Planets and asteroids, red giants, and brown dwarfs — there are all kinds of objects in our Universe. Debris disks are among them. These are belts consisting of countless dust particles and planetesimals, circling around one central star. “At least one-fifth of stars are surrounded by dust belts like these,” Prof. Dr. Alexander Krivov from the Friedrich-Schiller-University Jena explains. “They are the remains of the formation of planets, in which the unused, building materials are collected,” the astrophysicist points out. Therefore debris disks are an important piece in the puzzle to be able to better understand the variety of planetary systems.
The coldest debris disks known so far
For astronomers like Alexander Krivov debris disks are actually nothing new. Our sun is also orbited by such dust belts: the Asteroid Belt and the Kuiper Belt with Pluto being perhaps the most well-known object in it. However, the Jena astrophysicist, accompanied by an international team of scientists, has observed six stars similar to the sun with extraordinary dust belts: The newly discovered debris disks are not only bigger than the Kuiper Belt. Above all, they are extremely cold. With a temperature of about minus 250 °C (-420 °F), they are the coldest debris disks known so far. The scientists report on it in the science journal The Astrophysical Journal, which is already online and will be available in a print version from 20 July. “We were surprised that such cold debris disks exist at all,” Alexander Krivov, the lead author of the new study, says. By way of comparison: The Kuiper Belt is about 70 °C (130 °F) degrees warmer, some of the dust disks even reach room temperature.
The six debris disks are mysterious for yet another reason: They lack the characteristic dust which is always released when the rocks collide. “Small dust particles are much hotter than the temperatures observed by us,” Krivov says. According to this, the cold debris disks only consist of bigger but at the same time not too big rocks. The calculations of the scientists suggest that the radius of the particles lies between several millimeters and several kilometers maximum. “If there were any bigger objects, the disks would be much more dynamic, the bodies would collide and thereby generate dust,” the Jena professor of astrophysics explains. The cold debris disks are admittedly a relic of its former planet factory, but the growth to the size of planets stopped early on – even before bodies the size of asteroids or even dwarf planets could develop. “We don’t know why the development stopped,” Krivov says. “But the cold debris disks are proof that such belts can exist for over billions of years.”

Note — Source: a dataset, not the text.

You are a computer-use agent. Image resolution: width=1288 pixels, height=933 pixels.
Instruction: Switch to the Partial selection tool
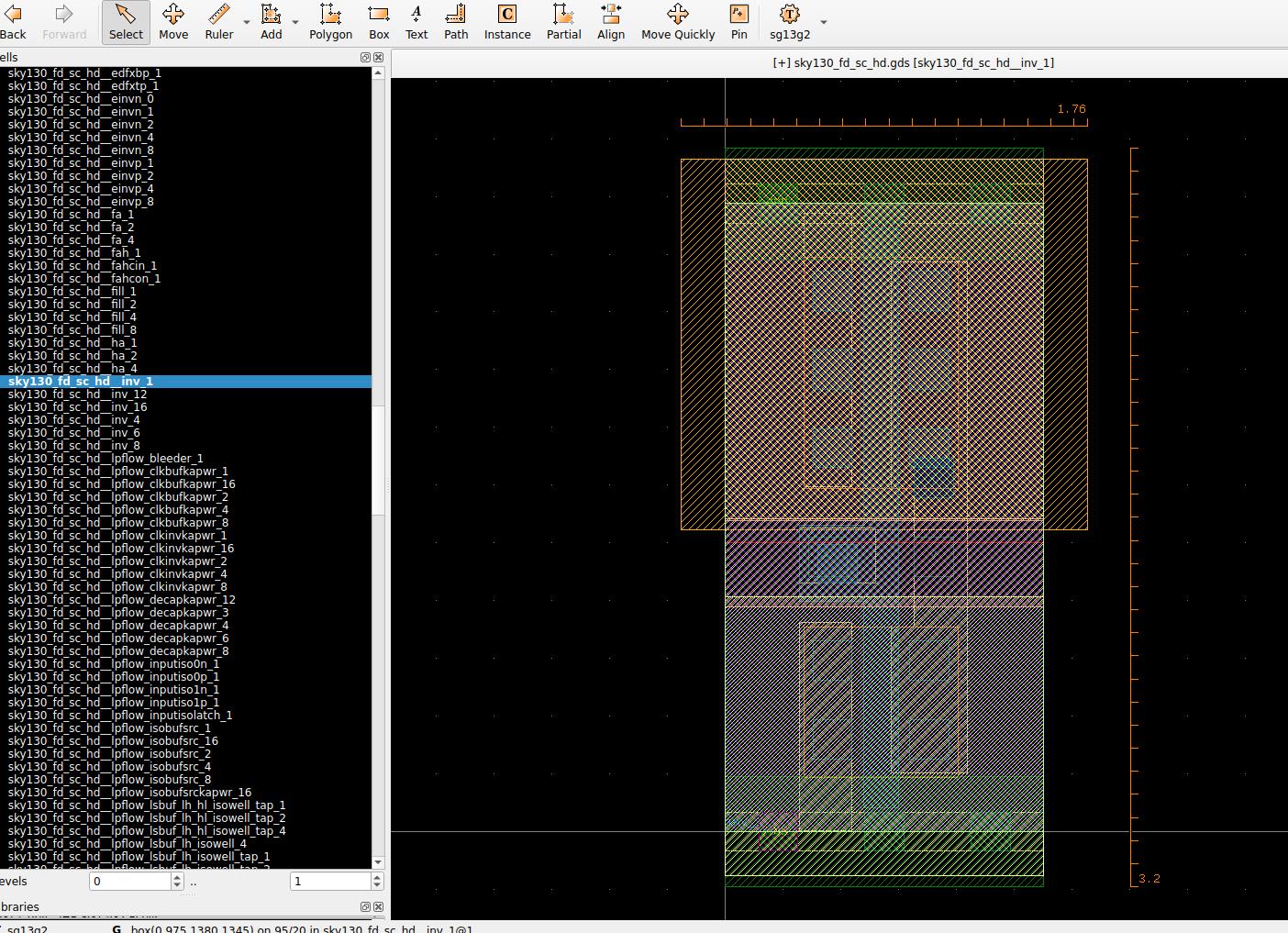[x=563, y=22]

Herschel Space Observatory detected the unusual debris disks
The scientists came across the unusual debris disks with the help of the Herschel Space Observatory – the largest telescope that was ever launched into space. “Herschel was especially designed to detect cold objects, because it has measured the radiation in far infrared,” Prof. Krivov explains. In spite of its enormous effectiveness the observation of the cold debris disks was a demanding task even for Herschel. Thus scientists cannot rule out the possibility that the supposed debris disks could actually be background galaxies which just happen to be behind the central star. “Our studies however show that there is a high likelihood we are mostly dealing with real disks,” Krivov states. As planned, Herschel entered retirement in April. The scientists reckon that they will gain final certainty about their findings with the help of data by further instruments like the radio telescope ALMA in the Chilean Atacama Desert.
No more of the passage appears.